Dix-neuf jours après l'acceptation sans conditions par l'Iran du texte du Conseil de sécurité ordonnant un arrêt immédiat des combats dans le Golfe, l'Iraq endosse finalement la décision de Téhéran, tout en insistant sur la nécessité de discussions directes. Dans un esprit de compromis, les Iraniens ont déjà fait savoir qu'ils pourraient envisager positivement, à un niveau acceptable, des négociations « face à face » après l'annonce de l'établissement du cessez-le-feu, du retrait des forces des deux parties sur les frontières internationalement reconnues et l'échange des prisonniers de guerre. Le 8 août, M. Javier Perez de Cuellar est donc en mesure d'annoncer la date de la mise en œuvre du cessez-le-feu, fixée au 20 août, et celle des négociations (« directes » pour les Iraquiens et « face à face » pour les Iraniens). Celles-ci débutent à Genève cinq jours plus tard suivant une procédure établie par le secrétaire général de l'ONU.

Le mécanisme de la paix va donc pouvoir se mettre en mouvement. Les combats ont pratiquement cessé, bien que les Iraquiens occupent encore plus de 1 000 kilomètres carrés de territoires en Iran, dont deux villes, Khosravi et Naft Chahr, ainsi que de nombreux villages. Les 350 « casques bleus », chargés d'organiser les modalités du cessez-le-feu et de veiller à son respect, ont été installés sans retard des deux côtés de la frontière. Ils ne signalent aucune violation notable de la trêve. Tout semble indiquer que, malgré le climat de méfiance qui persiste entre les deux parties, celles-ci sont déterminées à mettre fin à la guerre.
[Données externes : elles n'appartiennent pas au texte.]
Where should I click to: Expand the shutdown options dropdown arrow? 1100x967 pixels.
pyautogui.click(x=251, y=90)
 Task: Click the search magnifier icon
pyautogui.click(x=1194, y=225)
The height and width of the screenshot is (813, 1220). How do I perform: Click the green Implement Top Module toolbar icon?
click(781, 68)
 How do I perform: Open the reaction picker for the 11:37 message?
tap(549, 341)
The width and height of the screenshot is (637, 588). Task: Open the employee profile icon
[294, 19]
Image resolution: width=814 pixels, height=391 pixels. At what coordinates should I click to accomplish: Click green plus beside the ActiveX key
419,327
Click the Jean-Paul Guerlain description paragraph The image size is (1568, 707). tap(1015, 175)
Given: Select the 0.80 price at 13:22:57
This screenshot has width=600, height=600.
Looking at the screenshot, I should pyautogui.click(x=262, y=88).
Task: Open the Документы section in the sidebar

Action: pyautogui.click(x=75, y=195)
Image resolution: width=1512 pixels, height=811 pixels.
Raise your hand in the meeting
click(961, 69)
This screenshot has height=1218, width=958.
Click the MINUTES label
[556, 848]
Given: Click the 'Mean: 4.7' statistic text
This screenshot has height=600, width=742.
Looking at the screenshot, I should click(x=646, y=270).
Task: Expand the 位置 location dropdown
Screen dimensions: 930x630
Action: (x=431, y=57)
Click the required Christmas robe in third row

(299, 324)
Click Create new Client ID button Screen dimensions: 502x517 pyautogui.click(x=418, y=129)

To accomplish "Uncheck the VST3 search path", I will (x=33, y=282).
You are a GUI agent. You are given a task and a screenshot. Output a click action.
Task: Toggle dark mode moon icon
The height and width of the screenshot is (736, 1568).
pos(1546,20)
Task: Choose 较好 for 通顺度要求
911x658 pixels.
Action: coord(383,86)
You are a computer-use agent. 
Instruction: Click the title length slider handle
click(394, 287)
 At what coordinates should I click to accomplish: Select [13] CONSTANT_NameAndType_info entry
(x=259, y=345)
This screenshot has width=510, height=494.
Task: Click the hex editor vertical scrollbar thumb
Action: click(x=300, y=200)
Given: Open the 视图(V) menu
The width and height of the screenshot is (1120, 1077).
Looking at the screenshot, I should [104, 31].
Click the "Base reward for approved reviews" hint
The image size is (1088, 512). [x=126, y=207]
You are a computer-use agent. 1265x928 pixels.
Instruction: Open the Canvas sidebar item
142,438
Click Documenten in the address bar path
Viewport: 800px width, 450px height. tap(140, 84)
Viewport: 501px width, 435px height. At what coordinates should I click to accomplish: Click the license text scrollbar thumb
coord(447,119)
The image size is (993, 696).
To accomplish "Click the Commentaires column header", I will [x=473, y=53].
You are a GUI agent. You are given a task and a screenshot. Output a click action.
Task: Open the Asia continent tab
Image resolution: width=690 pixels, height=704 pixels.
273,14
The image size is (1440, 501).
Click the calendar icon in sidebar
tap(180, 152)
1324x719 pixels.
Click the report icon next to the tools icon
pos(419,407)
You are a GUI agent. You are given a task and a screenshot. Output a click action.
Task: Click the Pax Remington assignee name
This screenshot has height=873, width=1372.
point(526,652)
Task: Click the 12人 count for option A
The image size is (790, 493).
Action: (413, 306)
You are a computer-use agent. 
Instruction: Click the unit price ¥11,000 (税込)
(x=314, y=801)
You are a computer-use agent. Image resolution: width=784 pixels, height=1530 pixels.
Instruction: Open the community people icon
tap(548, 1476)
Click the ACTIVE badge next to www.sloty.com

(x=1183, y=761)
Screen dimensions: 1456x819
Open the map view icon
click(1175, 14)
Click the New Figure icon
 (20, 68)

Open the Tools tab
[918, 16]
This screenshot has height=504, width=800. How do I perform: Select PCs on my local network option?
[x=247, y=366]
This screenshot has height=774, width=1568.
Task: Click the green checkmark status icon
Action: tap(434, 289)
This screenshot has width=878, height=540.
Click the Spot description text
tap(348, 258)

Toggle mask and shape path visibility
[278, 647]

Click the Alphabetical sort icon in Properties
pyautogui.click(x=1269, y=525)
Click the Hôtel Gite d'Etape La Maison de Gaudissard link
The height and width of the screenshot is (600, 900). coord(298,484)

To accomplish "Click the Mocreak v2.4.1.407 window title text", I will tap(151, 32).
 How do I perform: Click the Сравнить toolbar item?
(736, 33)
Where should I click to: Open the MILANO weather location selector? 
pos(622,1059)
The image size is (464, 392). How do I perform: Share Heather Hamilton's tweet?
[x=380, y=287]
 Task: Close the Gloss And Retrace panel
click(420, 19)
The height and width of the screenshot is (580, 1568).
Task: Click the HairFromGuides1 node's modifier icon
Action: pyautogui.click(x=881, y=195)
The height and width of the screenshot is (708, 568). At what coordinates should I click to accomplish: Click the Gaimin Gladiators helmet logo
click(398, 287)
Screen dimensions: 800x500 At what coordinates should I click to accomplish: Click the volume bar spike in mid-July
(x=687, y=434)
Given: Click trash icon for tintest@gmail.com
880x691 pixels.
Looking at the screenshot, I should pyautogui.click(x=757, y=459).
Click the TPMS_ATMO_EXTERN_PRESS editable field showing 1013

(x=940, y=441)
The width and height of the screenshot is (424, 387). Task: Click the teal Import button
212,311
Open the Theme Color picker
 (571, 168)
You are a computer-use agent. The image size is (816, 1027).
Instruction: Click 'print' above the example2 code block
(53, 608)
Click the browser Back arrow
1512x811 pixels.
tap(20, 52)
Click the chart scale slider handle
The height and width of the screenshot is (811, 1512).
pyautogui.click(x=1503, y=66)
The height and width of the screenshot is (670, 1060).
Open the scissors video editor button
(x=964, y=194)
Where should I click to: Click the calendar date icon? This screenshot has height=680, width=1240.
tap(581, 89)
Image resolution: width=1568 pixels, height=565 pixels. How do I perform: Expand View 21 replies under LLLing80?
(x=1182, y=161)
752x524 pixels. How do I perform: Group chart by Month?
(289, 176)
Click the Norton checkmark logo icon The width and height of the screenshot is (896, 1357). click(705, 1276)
Une rencontre sans face-à-face

Les deux belligérants sont fidèles au rendez-vous de Genève sans cependant nourrir trop d'illusions sur les perspectives d'un accord prochain sur les problèmes de fond. L'obstacle des « négociations directes », qui ne sont pas entièrement souhaitées à ce stade par les Iraniens, est contourné grâce à un habile compromis de M. Perez de Cuellar sur la disposition des délégués dans la salle du Conseil du palais des Nations. Les tables derrière lesquelles sont assis les treize Iraniens, dont le ministre des Affaires étrangères, M. Ali Akbar Velayati, et les quinze Iraquiens, présidés par M. Tarek Aziz, chef de la diplomatie de Bagdad, ne sont pas franchement opposées, mais placées de biais de manière à faire face à celle derrière laquelle ont pris place M. Perez de Cuellar et cinq de ses adjoints. L'objectif de cet étrange dialogue que les Iraquiens qualifient de « négociations directes » et qui ne constitue pour les Iraniens qu'un « face-à-face physique », est de peaufiner le processus de paix entamé par M. Perez de Cuellar et d'établir le cadre de véritables négociations directes.

Après avoir débuté le 25 août, les pourparlers de paix sont ajournés une première fois le 13 septembre. Ils reprennent le 31 octobre, toujours à Genève, après un intermède symbolique le 1er octobre à New York, où les ministres des Affaires étrangères des deux pays ont des entretiens séparés avec M. Perez de Cuellar. Le 12 novembre, nouvel ajournement à une date indéterminée sans que le moindre progrès ait été réalisé. Comme au premier jour, les entretiens butent sur l'interprétation pratique de la résolution 598, c'est-à-dire sur l'ordre dans lequel ses différentes stipulations doivent être mises en application.

L'Iran estime qu'il faut d'abord assurer le retrait des troupes iraquiennes de son territoire. Bagdad pour sa part refuse de rappeler ses troupes avant que l'estuaire du Chatt el-Arab, qui sépare les deux pays, ait été déblayé et la liberté de navigation rétablie dans le Golfe. En toile de fond persiste le différend politique grave sur le Chatt el-Arab et la validité du traité d'Alger de 1975. Le président Saddam Husayn, qui l'a dénoncé unilatéralement le 17 septembre 1980, soit cinq jours avant de déclencher la guerre contre l'Iran, n'est pas du tout disposé, maintenant qu'il estime l'avoir gagnée, à reconnaître la validité d'un traité qui nie le caractère purement arabe du Chatt el-Arab. Les Iraquiens insistent donc pour que les accords d'Alger soient renégociés et que la frontière entre l'Iran et l'Iraq soit fixée le long de la rive iranienne du fleuve, qui serait ainsi tout entier iraquien.

La guerre du Golfe en définitive n'a pas eu de vainqueur et l'insistance de Bagdad à vouloir profiter d'un avantage militaire fragile porte les germes d'un futur conflit.

Jean Gueyras
Jean Gueyras a appartenu au service étranger de l'Agence France-Presse avant de traiter au Monde du Moyen-Orient, où il effectue de fréquents reportages.